Kendine hizmetçi istemek
Kendi için bir hizmetçi istemediği müddetçe kul, kuldur. Kendisi için bir hizmetçi istedi mi, yüksek derecesinden düşmüş ve kulluğun edeplerini terk edip sınırlarını aşmış olur; çünkü başkasının kendisine hizmet etmesini isteyecek kadar nefsini büyük görmüştür.
Sahip olduğumuz zamanların en üstünü, nefsimizin istek ve arzularından kurtulduğumuz ve halk için kötü düşünmediğimiz vakittir.
İşlediğimiz faziletli amele güvenerek, azap olunmaktan korkmazsak helak oluruz.
Kim, Allahü teâlânın rızası için nefsini ayıplarsa, Allahü teâlâ onu gazabından korur.
Kötü ve yanlış sözleri çok dinlemek, taatın, ibadetin tadını kalbden siler.
Yarın bize zarar verecek şeyler için keder ve gam içinde bulunalım. Ahiret saadetini harap eden şeyler için üzülelim. Yarın bize fayda vermeyecek şey için sevinmeyelim!
En faydalı korku, insanı günahlardan ve kötülüklerden alıkoyanıdır. İnsana, boşuna geçen ömrü için üzülmek yaraşır.
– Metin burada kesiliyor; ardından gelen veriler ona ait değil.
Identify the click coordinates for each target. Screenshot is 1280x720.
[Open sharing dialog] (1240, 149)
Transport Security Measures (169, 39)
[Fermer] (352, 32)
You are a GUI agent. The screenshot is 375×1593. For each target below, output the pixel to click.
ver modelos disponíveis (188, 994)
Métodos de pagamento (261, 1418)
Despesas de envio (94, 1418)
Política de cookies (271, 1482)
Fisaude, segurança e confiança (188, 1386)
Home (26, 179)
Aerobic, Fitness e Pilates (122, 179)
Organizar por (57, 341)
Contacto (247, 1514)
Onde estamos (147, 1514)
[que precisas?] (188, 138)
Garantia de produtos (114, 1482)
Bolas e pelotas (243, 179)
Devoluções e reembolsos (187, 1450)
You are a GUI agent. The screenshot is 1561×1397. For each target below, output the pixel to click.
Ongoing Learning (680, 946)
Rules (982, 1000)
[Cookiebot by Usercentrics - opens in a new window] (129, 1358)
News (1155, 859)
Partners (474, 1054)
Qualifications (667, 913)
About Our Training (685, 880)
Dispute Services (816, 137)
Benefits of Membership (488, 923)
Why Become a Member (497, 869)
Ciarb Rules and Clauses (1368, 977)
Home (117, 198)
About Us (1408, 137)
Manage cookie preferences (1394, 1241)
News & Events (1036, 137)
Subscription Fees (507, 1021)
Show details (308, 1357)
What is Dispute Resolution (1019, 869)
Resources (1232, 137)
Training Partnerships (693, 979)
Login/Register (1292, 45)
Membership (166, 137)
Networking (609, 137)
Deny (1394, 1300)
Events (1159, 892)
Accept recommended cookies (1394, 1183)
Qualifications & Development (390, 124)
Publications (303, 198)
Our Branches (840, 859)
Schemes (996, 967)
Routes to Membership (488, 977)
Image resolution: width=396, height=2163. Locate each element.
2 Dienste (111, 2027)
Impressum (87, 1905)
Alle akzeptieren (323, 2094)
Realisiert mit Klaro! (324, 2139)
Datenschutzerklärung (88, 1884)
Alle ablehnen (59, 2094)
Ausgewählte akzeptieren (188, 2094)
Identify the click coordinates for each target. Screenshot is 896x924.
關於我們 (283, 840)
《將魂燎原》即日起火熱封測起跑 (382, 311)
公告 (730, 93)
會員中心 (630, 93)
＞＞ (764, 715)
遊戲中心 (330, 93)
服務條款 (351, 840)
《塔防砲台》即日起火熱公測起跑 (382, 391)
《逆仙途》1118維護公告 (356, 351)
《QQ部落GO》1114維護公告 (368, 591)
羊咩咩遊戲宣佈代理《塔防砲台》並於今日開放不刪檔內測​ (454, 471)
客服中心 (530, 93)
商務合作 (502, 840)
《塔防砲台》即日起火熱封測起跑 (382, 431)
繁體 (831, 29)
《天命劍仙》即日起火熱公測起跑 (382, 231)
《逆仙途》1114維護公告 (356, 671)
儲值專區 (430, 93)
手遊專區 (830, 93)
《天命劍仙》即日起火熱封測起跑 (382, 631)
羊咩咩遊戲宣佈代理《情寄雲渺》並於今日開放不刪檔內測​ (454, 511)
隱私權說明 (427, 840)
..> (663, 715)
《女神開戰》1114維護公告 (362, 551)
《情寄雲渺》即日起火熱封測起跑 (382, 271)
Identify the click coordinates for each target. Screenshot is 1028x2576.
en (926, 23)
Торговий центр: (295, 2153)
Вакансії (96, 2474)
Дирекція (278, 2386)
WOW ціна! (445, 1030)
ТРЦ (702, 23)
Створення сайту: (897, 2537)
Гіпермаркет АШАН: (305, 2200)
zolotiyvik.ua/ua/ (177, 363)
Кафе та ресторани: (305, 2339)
Kalan ömrünü de iyi kıymetlendirmesi lazımdır.
Kişinin malayaniyi (boş ve faydasız şeyleri) terk etmesi, onun Müslümanlığının güzelliğindendir.
İyi insanların güzel âdetlerinden biri, Allahü teâlâyı gece gündüz anmalarıdır. Onu anmak, zikir, kalb ve dille olur. Ancak kalbin zikri daha üstündür. Kalblerimizi, Allahü teâlâyı anmakla diriltelim. Onun korkusuyla dolduralım. Onun sevgisiyle nurlandıralım. Ona kavuşma arzusuyla sevinçlendirelim ve bilelim ki; Ona olan sevgimiz derecesinde yükselir, niyetlerimizin doğruluğuyla, nefsimizi kahreder, şehvetleri yenip amellerimizi temiz kılabiliriz.
Sözlerin büyüğü, büyüklerin sözüdür. O büyüklerin sözünde, Rabbani tesir vardır.
Gücümüzün yettiği ve elimizden geldiği kadar, dünyalık bir şey sebebiyle kızmamaya gayret etmelidir.
İnsanlar edebe, ilimden çok daha fazla muhtaçtır.
Devamlı utanmaktan ve sıkılmaktan bahseden, fakat Allahü teâlâdan sıkılmayan kimseye, ne kadar şaşılır!
İhtiyacı olmayan bir şeye muhtaç gözüken, muhtaç olduğu bir şeyi kaybeder.
Allahü teâlâ çeşitli ibadetleri bildirdi. Sabrı, sıdkı, namazı, orucu ve seher vakitleri istigfar, tevbe etmeyi buyurdu. İstigfarı en sonra söyledi. Böylece kula, bütün ibadetlerini, iyiliklerini kusurlu görüp, hepsine af ve mağfiret dilemesi lazım oldu.